Access and Feeds

Cloud Computing: Obama Pushes Towards the Cloud. Government Agencies Push Back.

By Dick Weisinger

The federal government has begun a review of its data centers with the goal of consolidating the facilities to achieve greater efficiency.  The government is also trying to see if it’s possible to consolidate data center usage among multiple agencies.  In 1998 there were 432 government data centers.  Now, twelve years later that number has grown to 1100 data centers.  The plan is to shave $3 billion off data center costs by September 30, 2012.

The comparison of changes happening in private sector use of data centers to changes with government centers over the past decade as an interesting one.  In the private sector the total footprint of data center usage is shrinking, but in the government sector, just the opposite has been happening, with the government growing the number of data centers, increasing real estate expenditures, and increasing energy consumption.  The Obama administration has put out a mandate that government computing facilities need to model themselves more after the private sector to achieve greater efficiency.  Interestingly, a large number of the government data centers are operated by contractors, not by the government directly.

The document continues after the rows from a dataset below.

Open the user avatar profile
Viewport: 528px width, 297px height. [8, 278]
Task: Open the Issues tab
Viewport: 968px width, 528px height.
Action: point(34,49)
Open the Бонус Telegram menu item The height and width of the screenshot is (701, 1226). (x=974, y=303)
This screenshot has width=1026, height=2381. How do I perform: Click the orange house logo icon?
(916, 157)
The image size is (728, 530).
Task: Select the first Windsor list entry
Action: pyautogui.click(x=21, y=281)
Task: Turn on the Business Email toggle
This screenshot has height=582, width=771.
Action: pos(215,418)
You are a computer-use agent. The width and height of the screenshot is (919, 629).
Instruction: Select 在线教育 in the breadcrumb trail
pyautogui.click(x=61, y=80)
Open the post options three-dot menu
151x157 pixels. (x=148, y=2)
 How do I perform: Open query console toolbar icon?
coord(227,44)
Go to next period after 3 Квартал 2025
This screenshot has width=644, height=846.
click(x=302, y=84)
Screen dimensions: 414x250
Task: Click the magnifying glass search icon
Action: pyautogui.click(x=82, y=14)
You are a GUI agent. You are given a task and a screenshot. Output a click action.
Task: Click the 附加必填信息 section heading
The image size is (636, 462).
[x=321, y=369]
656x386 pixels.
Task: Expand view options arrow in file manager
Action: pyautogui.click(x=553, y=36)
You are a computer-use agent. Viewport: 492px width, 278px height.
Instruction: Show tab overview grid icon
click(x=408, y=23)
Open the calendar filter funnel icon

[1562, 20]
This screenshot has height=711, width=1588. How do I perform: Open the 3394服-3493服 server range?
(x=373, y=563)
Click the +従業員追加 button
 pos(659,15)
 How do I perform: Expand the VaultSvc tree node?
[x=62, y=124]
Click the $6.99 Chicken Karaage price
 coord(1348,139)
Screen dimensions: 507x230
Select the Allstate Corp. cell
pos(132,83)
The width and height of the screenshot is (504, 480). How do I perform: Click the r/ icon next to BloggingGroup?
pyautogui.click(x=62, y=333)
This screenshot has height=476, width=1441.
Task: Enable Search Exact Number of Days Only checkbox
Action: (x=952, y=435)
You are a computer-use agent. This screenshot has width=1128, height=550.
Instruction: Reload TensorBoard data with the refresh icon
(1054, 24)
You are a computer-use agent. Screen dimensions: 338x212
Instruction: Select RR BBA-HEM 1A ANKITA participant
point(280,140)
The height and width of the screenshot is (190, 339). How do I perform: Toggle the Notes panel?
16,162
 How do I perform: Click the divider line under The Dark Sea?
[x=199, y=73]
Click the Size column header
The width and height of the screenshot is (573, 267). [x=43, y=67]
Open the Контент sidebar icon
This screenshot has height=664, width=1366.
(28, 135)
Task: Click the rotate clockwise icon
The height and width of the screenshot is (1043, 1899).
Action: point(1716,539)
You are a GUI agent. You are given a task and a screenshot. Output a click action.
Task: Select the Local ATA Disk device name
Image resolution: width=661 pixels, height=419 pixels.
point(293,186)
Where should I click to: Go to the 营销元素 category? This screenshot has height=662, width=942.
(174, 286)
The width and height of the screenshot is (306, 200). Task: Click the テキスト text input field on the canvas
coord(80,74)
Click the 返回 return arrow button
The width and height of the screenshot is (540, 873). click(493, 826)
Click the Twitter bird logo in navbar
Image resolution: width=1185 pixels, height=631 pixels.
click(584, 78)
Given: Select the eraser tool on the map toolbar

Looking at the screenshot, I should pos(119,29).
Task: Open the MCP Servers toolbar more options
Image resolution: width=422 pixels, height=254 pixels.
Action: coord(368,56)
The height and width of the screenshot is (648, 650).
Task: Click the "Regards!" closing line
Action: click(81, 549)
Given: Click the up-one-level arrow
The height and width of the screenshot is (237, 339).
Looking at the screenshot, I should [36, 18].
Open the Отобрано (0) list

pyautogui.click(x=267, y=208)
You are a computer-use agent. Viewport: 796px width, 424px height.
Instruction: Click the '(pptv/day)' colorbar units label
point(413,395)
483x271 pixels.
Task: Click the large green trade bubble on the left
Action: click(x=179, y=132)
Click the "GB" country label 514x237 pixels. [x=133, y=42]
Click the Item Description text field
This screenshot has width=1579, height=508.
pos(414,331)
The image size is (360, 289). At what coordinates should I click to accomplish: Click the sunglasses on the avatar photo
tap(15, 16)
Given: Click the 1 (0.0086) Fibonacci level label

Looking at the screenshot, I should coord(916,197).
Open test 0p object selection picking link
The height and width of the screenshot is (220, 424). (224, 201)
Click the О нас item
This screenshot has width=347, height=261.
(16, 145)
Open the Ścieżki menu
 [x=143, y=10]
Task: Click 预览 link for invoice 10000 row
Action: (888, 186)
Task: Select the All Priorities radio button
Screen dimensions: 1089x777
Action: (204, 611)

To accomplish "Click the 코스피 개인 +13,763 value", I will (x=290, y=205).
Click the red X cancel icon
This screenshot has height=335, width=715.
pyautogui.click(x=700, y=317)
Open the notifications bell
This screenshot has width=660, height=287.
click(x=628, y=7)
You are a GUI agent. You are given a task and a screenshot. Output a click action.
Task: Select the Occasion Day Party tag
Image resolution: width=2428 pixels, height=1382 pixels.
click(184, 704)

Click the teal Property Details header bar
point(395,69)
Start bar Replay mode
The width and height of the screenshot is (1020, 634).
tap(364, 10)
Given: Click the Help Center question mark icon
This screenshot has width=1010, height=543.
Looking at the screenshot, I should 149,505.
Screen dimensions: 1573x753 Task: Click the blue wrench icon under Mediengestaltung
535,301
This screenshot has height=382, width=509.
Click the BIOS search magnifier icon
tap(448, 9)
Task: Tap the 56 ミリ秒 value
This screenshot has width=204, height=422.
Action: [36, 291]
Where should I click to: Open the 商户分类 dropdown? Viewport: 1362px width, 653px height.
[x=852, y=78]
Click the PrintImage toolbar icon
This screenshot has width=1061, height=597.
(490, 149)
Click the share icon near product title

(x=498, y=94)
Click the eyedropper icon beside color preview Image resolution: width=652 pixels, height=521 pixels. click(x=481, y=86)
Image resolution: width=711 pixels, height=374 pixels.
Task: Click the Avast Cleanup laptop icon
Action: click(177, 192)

Many agree that the plan to consolidate government data centers is the right decision — 63 percent of  the 143 government Data Center IT personnel interviewed by MeriTalk think that some sort of consolidation will be inevitable.  And 74 percent think that the target dates in the timeline for change are too aggressive and can’t be met.    12 percent think that consolidation will never happen.

86 percent see the culture of government IT as the biggest challenge that needs to be overcome before any sort of transformative change could happen.  “There’s a strong cultural aspect. People don’t want to give up their equipment. They don’t know who is getting consolidated—or whose jobs will be lost,” said Mark Weber of NetApp, sponsor of the survey.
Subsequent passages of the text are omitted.